# Cast iron thread repair



## murraym (Jul 31, 2022)

I have an old cast iron meat grinder and i am looking to attempt to repair some worn out threads. I think i want to turn the old threads off and braze a new cast iron sleeve on and thread it.  I am unsure of the type of cast iron that the part is.  Does it matter the type of cast iron I use for the repair? Also I would be looking to buy a drop from somewhere.  Any ideas where I should look? Thank you all in advance for your replies!


----------



## sdelivery (Jul 31, 2022)

What does the nut look like?
I would be more inclined to make a new undersized nut.


----------



## murraym (Jul 31, 2022)

I don't have any pics of the nut but it is about 4" in diameter,  cast iron with 4 handles around the outside.  The threads in the nut are not nearly as worn. The picture of these threads maybe don't clearly represent how much wear there is. The nut may need some work as well,  but my plan is to repair these first being they are the worst shape.


----------



## Chewy (Jul 31, 2022)

Don't know if this helps, but I just saw a video where the guy brazes the missing/worn thread on the shaft then picks up the thread and re-cuts the bronze.  Don't see why it wouldn't work here.


----------



## murraym (Jul 31, 2022)

Chewy said:


> Don't know if this helps, but I just saw a video where the guy brazes the missing/worn thread on the shaft then picks up the thread and re-cuts the bronze.  Don't see why it wouldn't work here.

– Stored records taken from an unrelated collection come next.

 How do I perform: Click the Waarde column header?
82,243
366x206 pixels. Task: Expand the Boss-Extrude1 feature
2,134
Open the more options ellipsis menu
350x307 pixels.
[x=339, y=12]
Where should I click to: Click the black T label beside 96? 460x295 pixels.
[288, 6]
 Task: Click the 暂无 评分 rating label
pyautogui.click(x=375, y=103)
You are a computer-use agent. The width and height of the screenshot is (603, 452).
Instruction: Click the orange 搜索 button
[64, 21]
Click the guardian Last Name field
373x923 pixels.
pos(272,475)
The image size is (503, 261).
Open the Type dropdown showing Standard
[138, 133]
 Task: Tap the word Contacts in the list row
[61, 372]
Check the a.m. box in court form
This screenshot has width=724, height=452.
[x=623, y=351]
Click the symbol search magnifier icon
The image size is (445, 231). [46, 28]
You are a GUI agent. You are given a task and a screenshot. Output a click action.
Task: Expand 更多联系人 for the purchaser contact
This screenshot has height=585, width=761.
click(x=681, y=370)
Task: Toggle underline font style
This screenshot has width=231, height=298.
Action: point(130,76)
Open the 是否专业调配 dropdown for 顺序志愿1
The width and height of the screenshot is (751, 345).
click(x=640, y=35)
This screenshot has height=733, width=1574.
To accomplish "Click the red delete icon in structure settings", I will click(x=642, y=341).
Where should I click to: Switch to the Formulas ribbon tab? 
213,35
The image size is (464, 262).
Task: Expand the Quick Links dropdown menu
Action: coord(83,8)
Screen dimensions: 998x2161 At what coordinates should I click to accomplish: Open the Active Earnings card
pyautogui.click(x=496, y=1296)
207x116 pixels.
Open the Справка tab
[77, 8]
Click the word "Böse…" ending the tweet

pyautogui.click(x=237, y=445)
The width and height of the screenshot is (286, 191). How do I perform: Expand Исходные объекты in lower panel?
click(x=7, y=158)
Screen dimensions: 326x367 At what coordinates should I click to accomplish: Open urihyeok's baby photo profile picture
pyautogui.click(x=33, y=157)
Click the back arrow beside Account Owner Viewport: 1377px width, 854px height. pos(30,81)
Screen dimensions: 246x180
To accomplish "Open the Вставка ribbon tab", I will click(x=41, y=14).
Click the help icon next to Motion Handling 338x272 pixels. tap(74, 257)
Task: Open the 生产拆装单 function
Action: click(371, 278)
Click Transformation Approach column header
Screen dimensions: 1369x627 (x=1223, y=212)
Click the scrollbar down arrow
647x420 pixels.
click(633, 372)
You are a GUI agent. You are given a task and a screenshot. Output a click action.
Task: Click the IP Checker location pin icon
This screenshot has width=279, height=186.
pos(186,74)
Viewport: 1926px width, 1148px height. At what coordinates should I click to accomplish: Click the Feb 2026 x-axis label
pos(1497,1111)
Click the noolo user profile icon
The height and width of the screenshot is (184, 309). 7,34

That is a good idea.  I just may do that.  Why cant i think of that???? Thank you


----------



## Chewy (Jul 31, 2022)

Don't feel bad   I have been doing repair work for many years and brazed a lot of cast iron in my time.  That was the first time I saw somebody braze up a square tooth shaft and machine it.  Worked pretty good.


----------



## markba633csi (Jul 31, 2022)

Adding braze metal and re-cutting thread is a good method- However you might need a better way of chucking up the part than that shown.
Perhaps fashion some type of dummy hardwood mandrel and force it into the threaded end so that it faces the headstock- use a 4-jaw chuck
Not sure if the sidearm would be in the way...
-Mark


----------



## murraym (Jul 31, 2022)

markba633csi said:


> Adding braze metal and re-cutting thread is a good method- However you might need a better way of chucking up the part than that shown.
> Perhaps fashion some type of dummy hardwood mandrel and force it into the threaded end so that it faces the headstock- use a 4-jaw chuck
> Not sure if the sidearm would be in the way...
> -Mark


I have a bullnose live center that i was going to use. It will need to come back out for brazing though. Ill look at it. Thank you


----------



## markba633csi (Jul 31, 2022)

Perfect- why didn't I think of that?


----------